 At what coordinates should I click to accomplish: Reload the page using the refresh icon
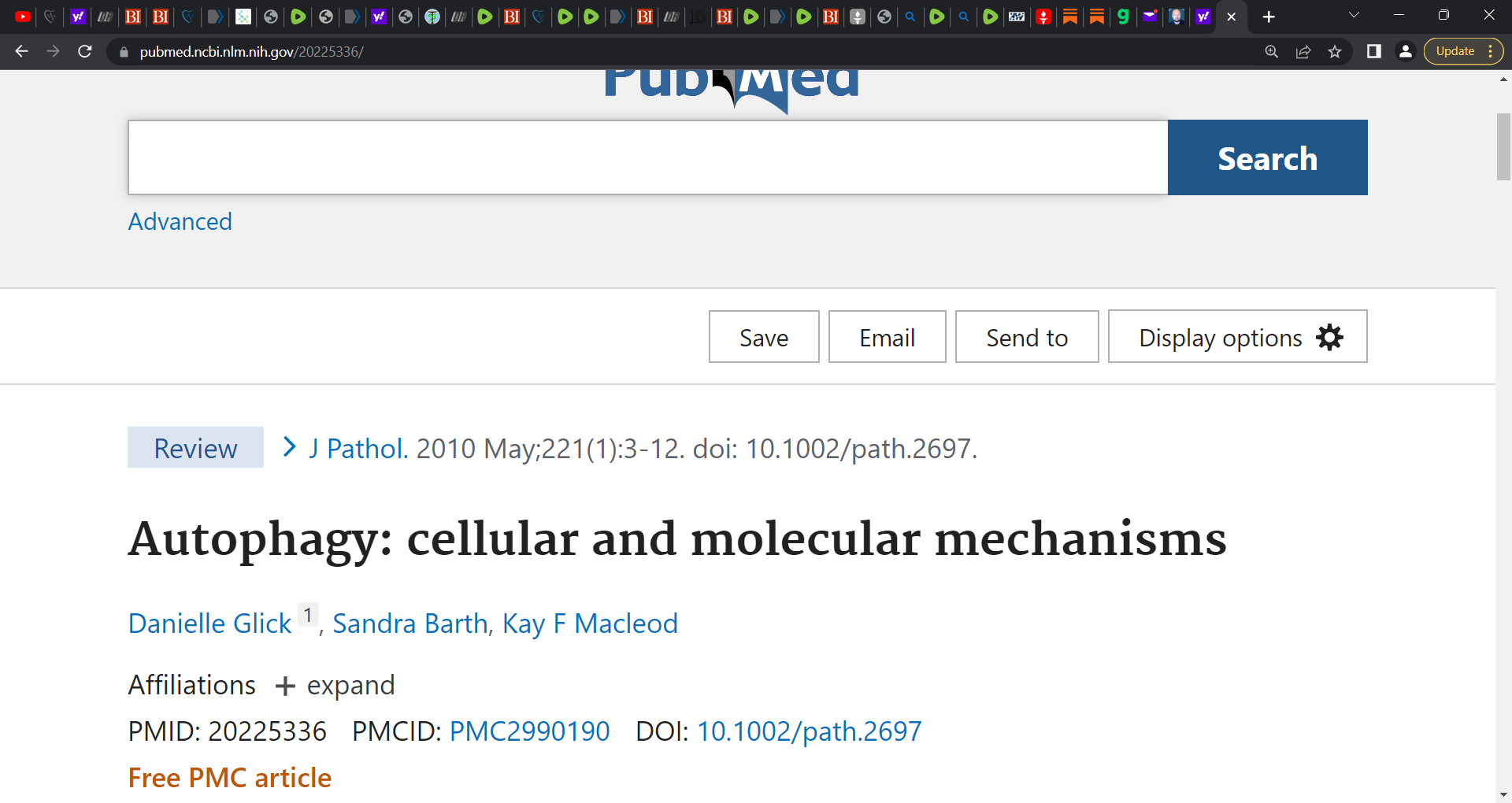tap(85, 51)
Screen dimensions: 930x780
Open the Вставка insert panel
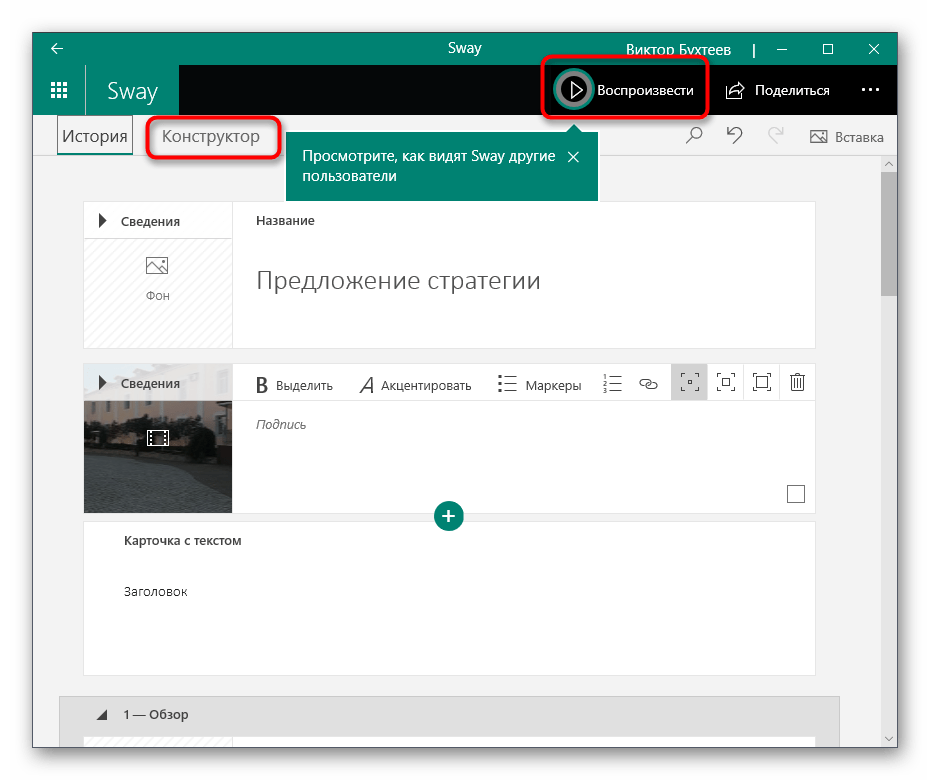(x=846, y=137)
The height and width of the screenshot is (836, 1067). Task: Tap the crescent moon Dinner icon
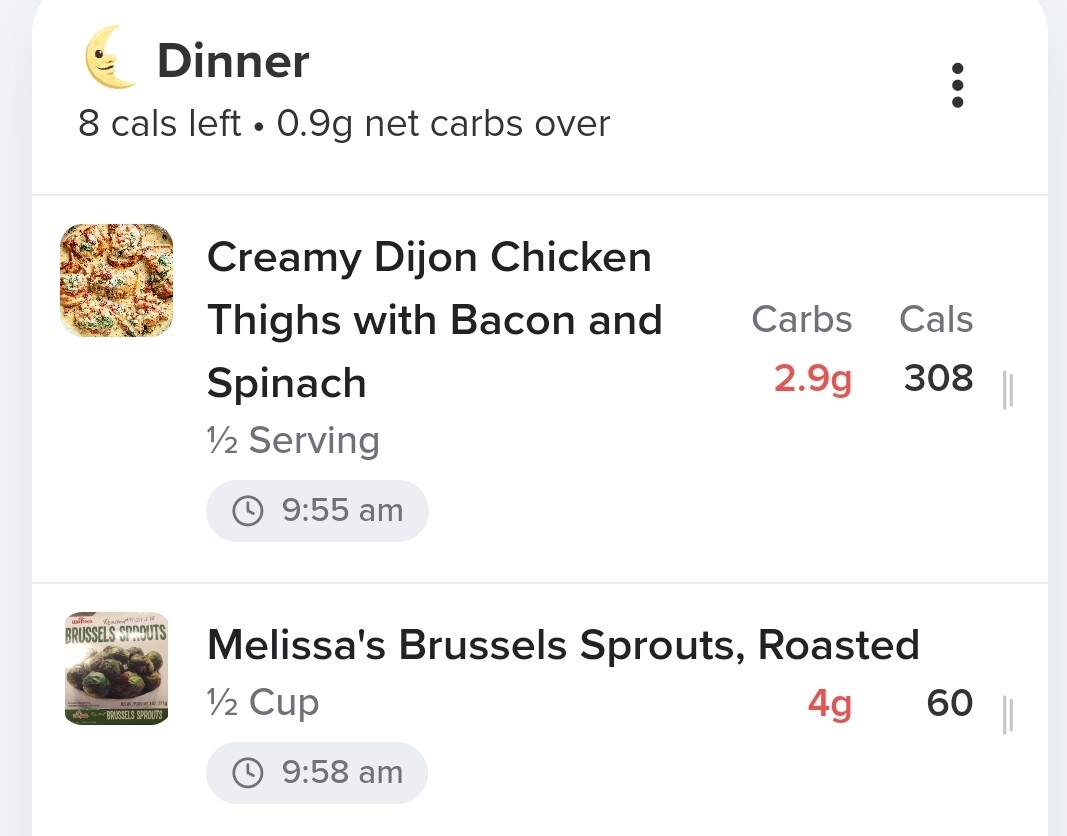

______

> _Problem_
Exact copy, no pictures: please print the data above once more.

> _Solution to the problem_
 At what coordinates should I click to accomplish: Reload the page using the refresh icon
tap(85, 51)
Screen dimensions: 930x780
Open the Вставка insert panel
(x=846, y=137)
The height and width of the screenshot is (836, 1067). Task: Tap the crescent moon Dinner icon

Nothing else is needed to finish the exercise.